A detention hearing is scheduled for May 19. A lawyer for Ms. Richins did not immediately respond to a request for comment.
According to court documents, on the evening of March 3, 2022, Ms. Richins and Mr. Richins were celebrating the closing of a house that Ms. Richins, a real estate agent, had sold. She made her husband a Moscow Mule, a cocktail, in the kitchen at around 9pm and took it to their bedroom, where Mr Richins drank it in bed.
Ms Richins later told investigators she went to bed and woke up around 3am because one of the boys was having a nightmare. When she returned to the couple’s bedroom, Ms Richins told investigators she “felt Eric and he was cold to the touch”. She called 911, according to court documents.
When Summit County sheriff’s deputies and emergency medical workers arrived, they found Mr.
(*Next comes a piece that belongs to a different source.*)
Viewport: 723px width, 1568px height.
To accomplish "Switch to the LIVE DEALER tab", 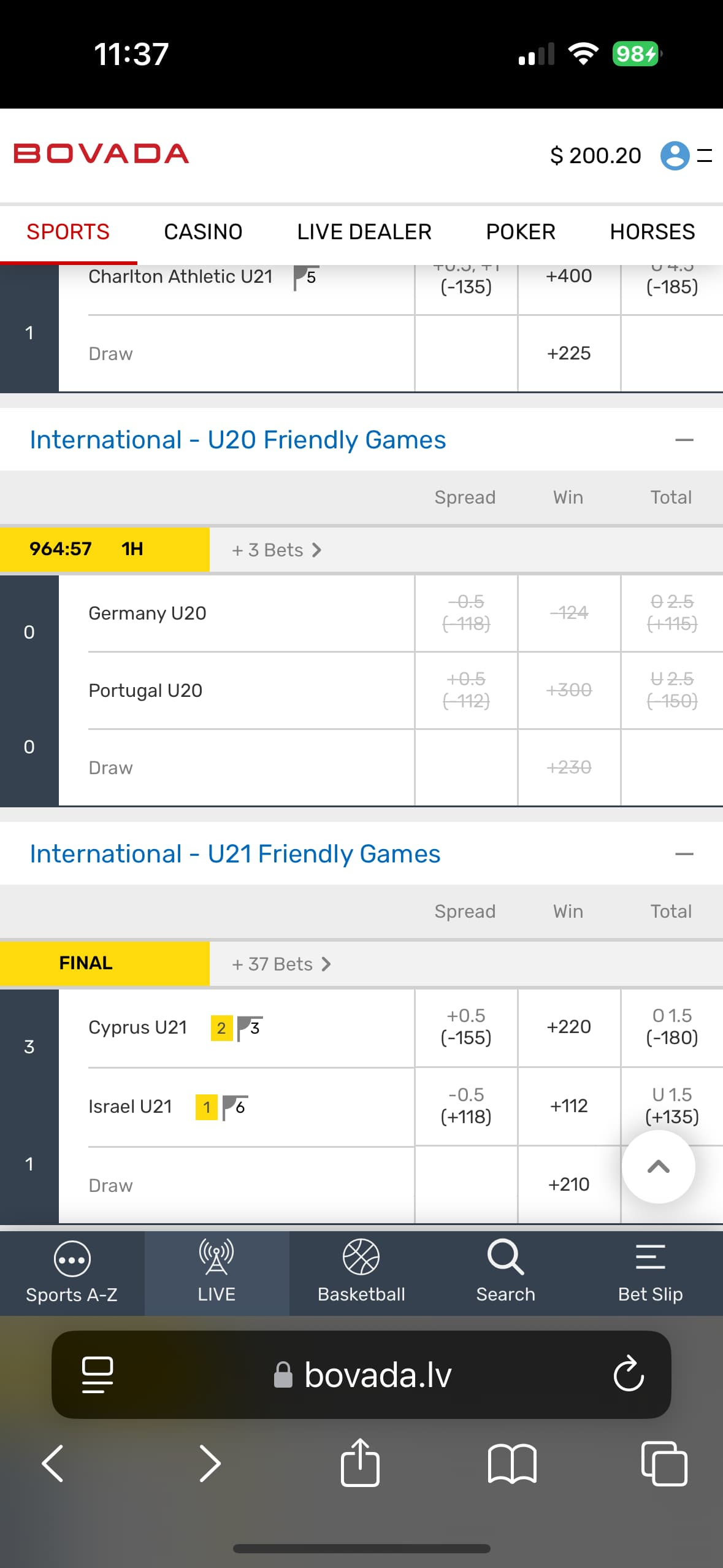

Richins on the floor at the foot of the bed, court documents said. They tried to save his life but could not revive him and he was pronounced dead.
Ms. Richins told investigators she left her phone on next to her bed when she went to check on her son. But investigators later found that the phone had been locked and unlocked “multiple times” between the time she said she went to her son’s bedroom and the 911 call, according to court documents, and that she had been sending and receiving messages through this time. The messages were later deleted, court documents said.
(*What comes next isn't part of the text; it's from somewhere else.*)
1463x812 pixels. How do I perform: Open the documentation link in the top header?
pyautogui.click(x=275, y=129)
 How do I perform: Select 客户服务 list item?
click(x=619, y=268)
In addition to murder, Ms. Richins was also charged with three counts of possession of a controlled substance, gamma-hydroxybutyric acid, with intent to distribute. Also known as GHB, it is a narcolepsy drug that is also used recreationally in dance clubs and has been called the “date-rape drug.”
A search of Ms Richins’ phone turned up “several communications” with an “acquaintance”, identified in court documents only as CL. According to court documents, CL, who faces multiple drug charges, told investigators Ms. Richins contacted him between December 2021 and February 2022 seeking help obtaining prescription pain medication for “an investor who had a back injury.”
Two weeks after the pain pills were delivered, Ms. Richins contacted CL again and said she was looking for “something stronger,” according to court documents. She asked for “some of Michael Jackson’s stuff,” specifying that she was looking for fentanyl. CL sold her 15 to 30 fentanyl pills for $900, court documents said.
On February 14, 2022, three days after Ms. Richins purchased the pills, Mr. Richins became ill after a Valentine’s Day dinner at their home in Camas, Utah. Mr Richins later told friends he thought his wife was trying to poison him, according to court documents.
Two weeks later, Ms. Richins contacted CL again, asking for another $900 in fentanyl pills. CL obtained the pills from a dealer, court documents said, and left them with Ms. Richins outside a house she was selling in Midway, Utah, south of Park City.
“Six days later,” court documents state, “Eric was found dead from a fentanyl overdose.”